Comitê dos Povos e Comunidades Tradicionais do Pampa entrega Manifesto contra mineração ao MPF
15 de março de 2018 zweiarts

No dia 23 de janeiro, representantes do Comitê dos Povos e Comunidades Tradicionais do Pampa e da Fundação Luterana de Diaconia (FLD) reuniram-se com a procuradora da República Amanda Gualtieri Varela, no município de Bagé (RS). Na ocasião, entregaram um documento elaborado pelo Comitê e pela FLD para ser inserido nos autos do Inquérito Civil que tramita no MPF de Bagé, referente ao projeto de mineração Santa Maria, conhecido como projeto “Caçapava do Sul”, das empresas Nexa Resources (união da Votorantim Metais com a Melpo, do Peru) e a mineradora Iamgold Brasil.

O “Manifesto sobre Políticas, Planos e projetos de mineração no Rio Grande do Sul e sobre o projeto de mineração `Caçapava do Sul´” contém 72 páginas e sete anexos que apontam – de forma fundamentada  – para processos conduzidos de forma arbitrária, não transparente, anti-democrática e sem participação dos Povos e Comunidades Tradicionais e do conjunto de organizações da sociedade civil, tanto pelo poder público como por empresas de mineração. Quanto aos projetos de mineração, aponta para o forte aparato de propaganda usado junto às comunidades locais, especialmente junto às comunidades escolares.

Neste sentido, o Manifesto faz menção ao Plano Energético do estado do RS para o período de 2016-2025, ao Plano Estadual de Mineração-RS, à Política Estadual do Carvão Mineral e instituição do Polo Carboquímico do RS (Lei 15.047 de 2017), e sobre alguns dos processos minerários mais preocupantes no momento.

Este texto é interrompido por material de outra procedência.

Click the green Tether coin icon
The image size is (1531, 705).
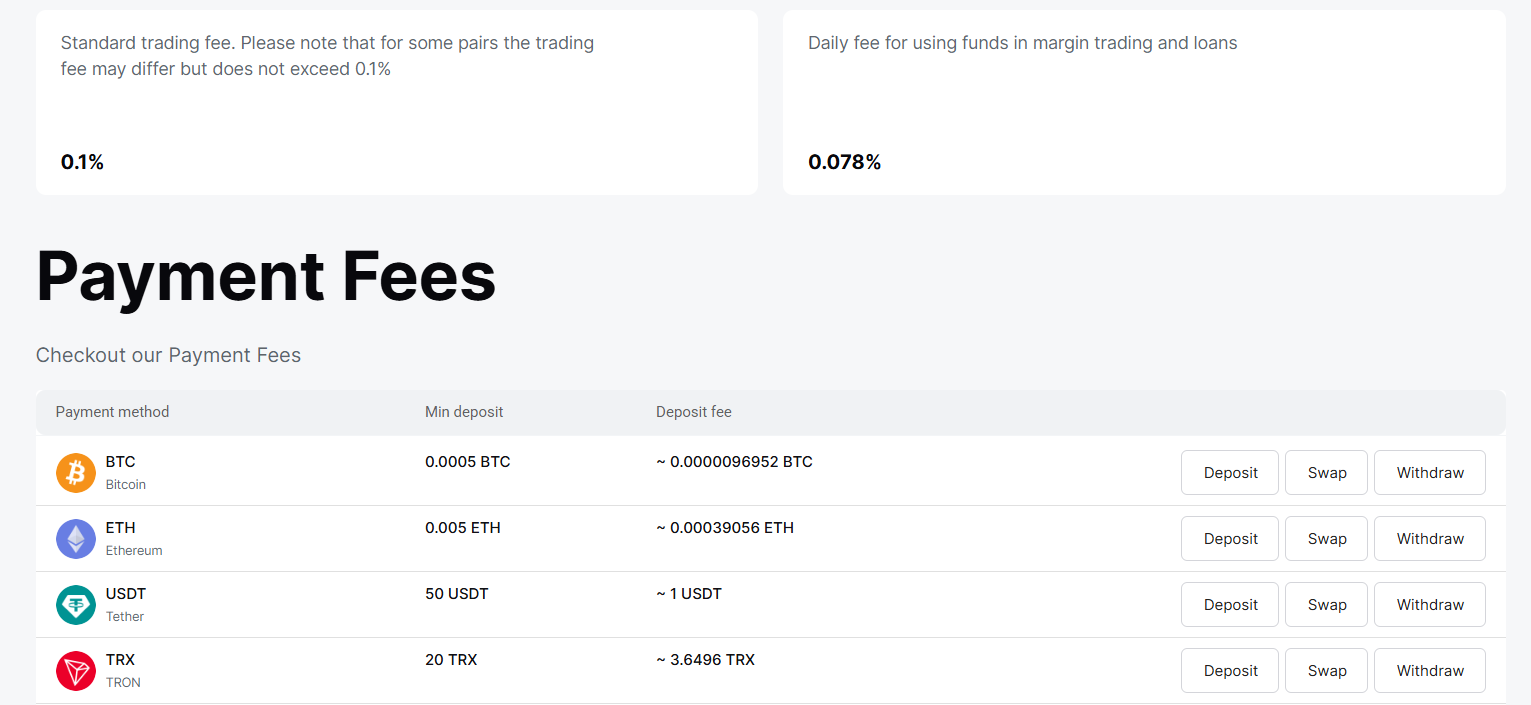pyautogui.click(x=76, y=604)

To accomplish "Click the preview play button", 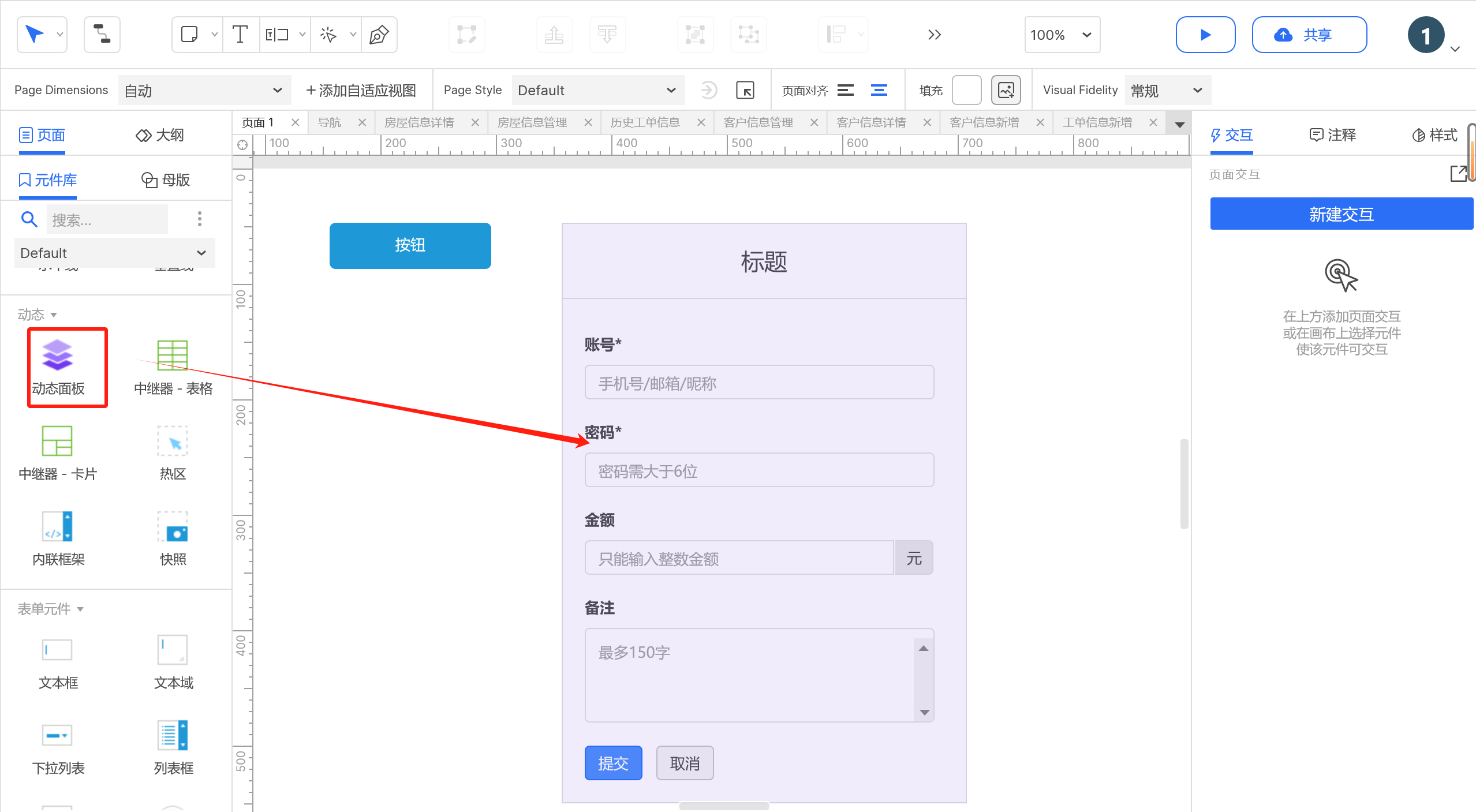I will click(1205, 35).

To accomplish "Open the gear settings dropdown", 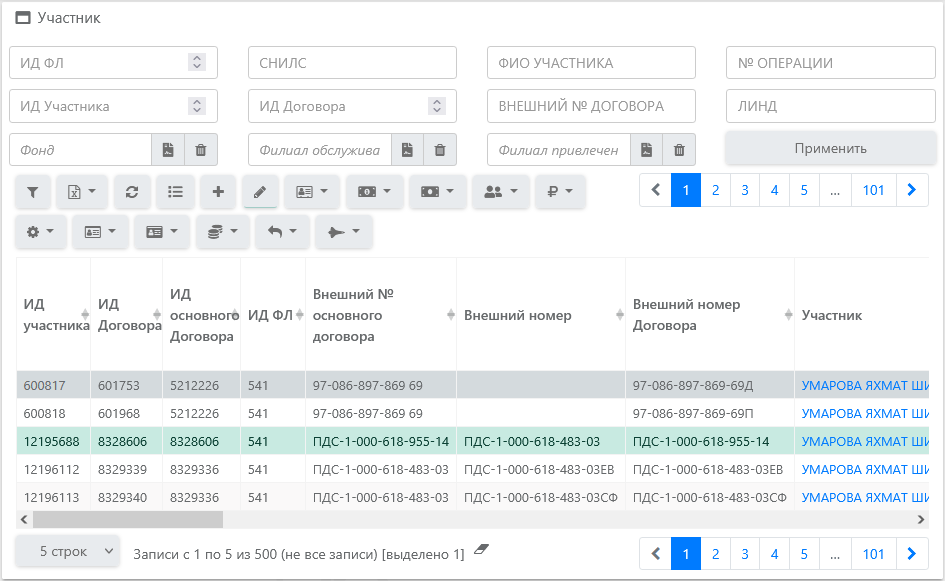I will pos(40,231).
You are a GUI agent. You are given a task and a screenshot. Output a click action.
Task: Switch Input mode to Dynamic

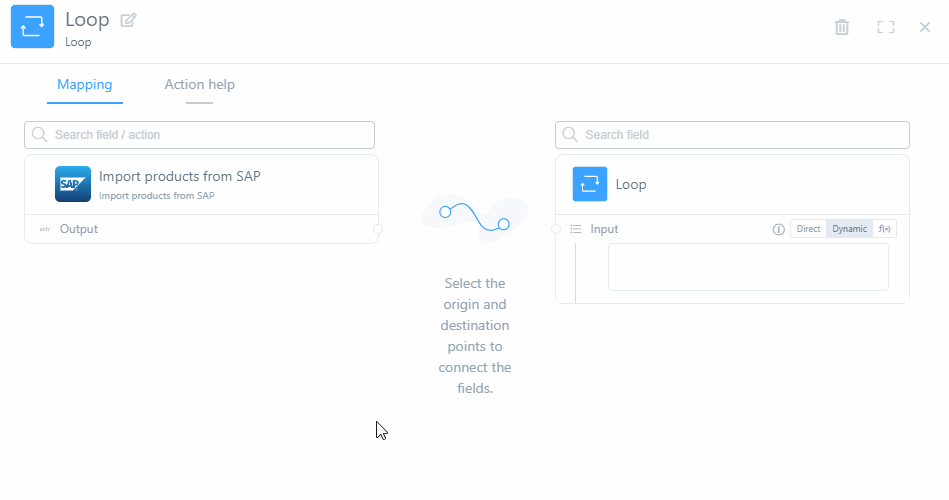[x=849, y=229]
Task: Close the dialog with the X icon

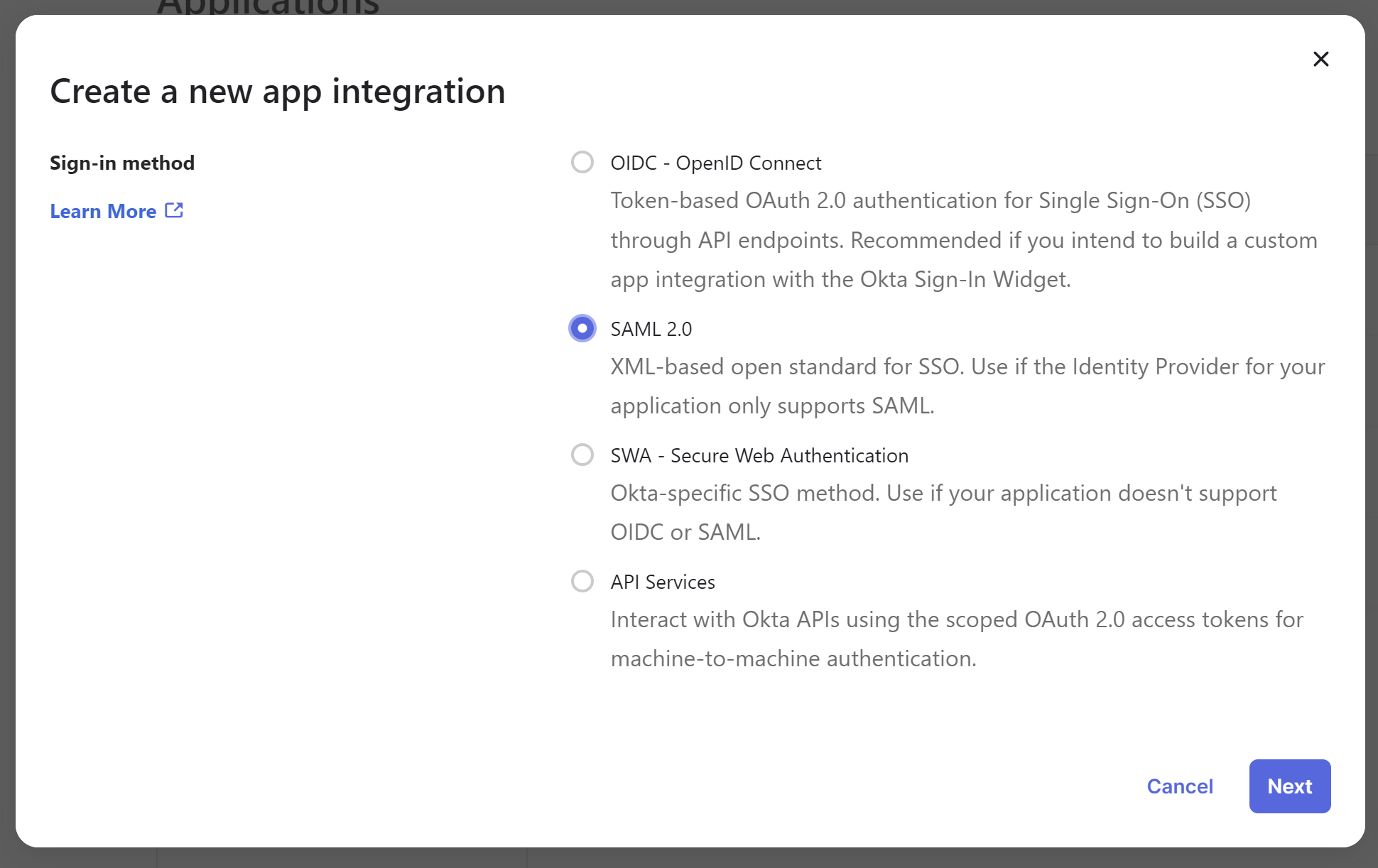Action: coord(1320,59)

São eles: o projeto “Retiro”, da empresa Rio Grande Mineração S.A. – RGM, que pretende minerar titânio, ilmenita, rutilo e zirconita e outros metais pesados em São José do Norte, com projeção de mais outros dois projetos na região: Estreito/Capão do Meio e Bujuru; o projeto “Três Estradas”, da empresa Águia Fertilizantes, subsidiária do grupo de mineração australiano Aguia Resources, que pretende minerar fosfato em Lavras do Sul, com pretensão de minerar calcário, além do fosfato, também nas localidades de Joca Tavares e Porteira no município de Bagé, e em Cerro Preto, no município de Dom Pedrito; e o projeto “Caçapava do Sul”, uma joint venture entre a mineradora Iamgold Brasil e Nexa Resources (ex-Votorantim Metais Holding e que pretende minerar chumbo, cobre, zinco (além de ouro e prata associados) na parte alta da bacia do rio Camaquã, com instalações no município de Caçapava do Sul.

A maior parte dos processos minerários encontra-se na metade sul do RS, no bioma Pampa, especialmente na região sudeste, mas também na depressão central, região metropolitana e litoral norte, sobrepondo-se a regiões bastante conservadas dos biomas Pampa e Mata Atlântica, bem como da Zona Costeira e Marinha, regiões de grande concentração de Povos e Comunidades Tradicionais no estado.

Conforme o Manifesto, estas Políticas, Planos e Projetos de mineração vêm sistemática e reiteradamente desrespeitando os direitos fundamentais de Povos e Comunidades Tradicionais e os pactos assumidos pelo Brasil perante a Organização das Nações Unidas (ONU), a exemplo da Constituição Federal, da Política Nacional de Desenvolvimento Sustentável dos Povos e Comunidades Tradicionais (PNPCT), do Pacto Internacional sobre Direitos Econômicos, Sociais e Culturais, do Pacto Internacional dos Direitos Civis e Políticos, da Declaração Universal dos Direitos Humanos, dos Princípios Orientadores para Empresas e Direitos Humanos da ONU, da Convenção da Diversidade Biológica (CDB) e da Convenção nº 169 sobre Povos Indígenas e Tribais, da Organização Internacional do Trabalho (OIT), de 1989.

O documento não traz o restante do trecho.